「下水処理水」と聞くとなんだか汚いもののようなイメージがありますが、なんとその水で「清流の女王」とも呼ばれるアユを養殖する試験が行われています。
(アイキャッチ画像提供:PhotoAC)
BISTRO下水道とは
今回のこの試みは「BISTRO下水道」という活動の一環で行われています。かなりインパクトのある名前の活動ですが、国土交通省が主体となって行なわれており、下水処理水や処理に伴って発生した汚泥を農水産業に活用する、またそれを推進していくというものだそうです。
処理水や汚泥といった「下水道資源」には植物の成長に欠かせない栄養が豊富に含まれています。

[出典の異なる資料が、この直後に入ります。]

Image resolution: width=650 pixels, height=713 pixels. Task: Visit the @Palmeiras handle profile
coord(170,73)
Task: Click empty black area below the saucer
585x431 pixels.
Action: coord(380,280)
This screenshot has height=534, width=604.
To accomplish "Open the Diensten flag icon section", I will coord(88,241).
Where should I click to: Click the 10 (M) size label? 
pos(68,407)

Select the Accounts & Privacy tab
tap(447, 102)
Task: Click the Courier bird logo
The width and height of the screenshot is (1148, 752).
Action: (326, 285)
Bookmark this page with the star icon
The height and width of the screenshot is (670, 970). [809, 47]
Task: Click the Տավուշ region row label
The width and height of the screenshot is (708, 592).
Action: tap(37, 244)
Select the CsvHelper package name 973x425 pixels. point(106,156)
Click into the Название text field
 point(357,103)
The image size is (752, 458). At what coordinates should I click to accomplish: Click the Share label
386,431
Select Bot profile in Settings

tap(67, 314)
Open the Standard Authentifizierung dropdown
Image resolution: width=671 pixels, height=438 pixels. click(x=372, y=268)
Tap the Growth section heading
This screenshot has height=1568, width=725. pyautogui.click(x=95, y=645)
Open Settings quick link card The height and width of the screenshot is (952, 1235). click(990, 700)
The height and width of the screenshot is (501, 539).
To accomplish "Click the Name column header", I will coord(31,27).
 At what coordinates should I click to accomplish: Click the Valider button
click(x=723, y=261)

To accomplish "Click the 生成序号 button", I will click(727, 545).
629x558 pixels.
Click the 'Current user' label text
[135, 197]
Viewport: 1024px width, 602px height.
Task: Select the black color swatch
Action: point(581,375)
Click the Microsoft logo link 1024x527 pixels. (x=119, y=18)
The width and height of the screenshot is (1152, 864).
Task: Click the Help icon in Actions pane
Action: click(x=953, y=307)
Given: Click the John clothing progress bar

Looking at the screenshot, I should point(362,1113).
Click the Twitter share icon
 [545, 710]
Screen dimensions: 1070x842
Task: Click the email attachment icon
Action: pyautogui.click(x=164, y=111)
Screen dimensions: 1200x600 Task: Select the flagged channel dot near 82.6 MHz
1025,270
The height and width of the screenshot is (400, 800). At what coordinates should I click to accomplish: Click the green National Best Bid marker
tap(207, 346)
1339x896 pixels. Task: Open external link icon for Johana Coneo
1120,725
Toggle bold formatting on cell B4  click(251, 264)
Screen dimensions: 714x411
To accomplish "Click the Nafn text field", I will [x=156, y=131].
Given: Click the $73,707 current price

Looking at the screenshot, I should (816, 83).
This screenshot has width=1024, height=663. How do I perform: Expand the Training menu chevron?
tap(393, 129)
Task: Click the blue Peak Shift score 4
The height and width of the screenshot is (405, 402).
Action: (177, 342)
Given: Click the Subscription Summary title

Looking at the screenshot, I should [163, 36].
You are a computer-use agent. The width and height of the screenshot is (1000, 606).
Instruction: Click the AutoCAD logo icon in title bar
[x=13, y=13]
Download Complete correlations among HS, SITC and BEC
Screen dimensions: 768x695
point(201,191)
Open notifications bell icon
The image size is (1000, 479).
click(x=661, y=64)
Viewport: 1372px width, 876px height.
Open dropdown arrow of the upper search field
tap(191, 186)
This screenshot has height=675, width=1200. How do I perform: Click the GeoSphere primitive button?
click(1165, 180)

そのため例えば処理水を水田耕作に利用したり、汚泥を加工して肥料にするなど活用が行われています。(『BISTRO下水道』公共社団法人日本下水道協会HP)
鶴岡市でも以前から処理水を用いた飼料用コメの栽培が行われており、ほかの活用法もないかと検討した結果、アユの養殖に白羽の矢が立ったそうです。処理水を水産物に活用するのは全国でも珍しい例だといいますが、この「処理水アユ」が無事ブランドとなった暁には、下水道資源が全国で水産物の養殖に用いられるようになるかもしれません。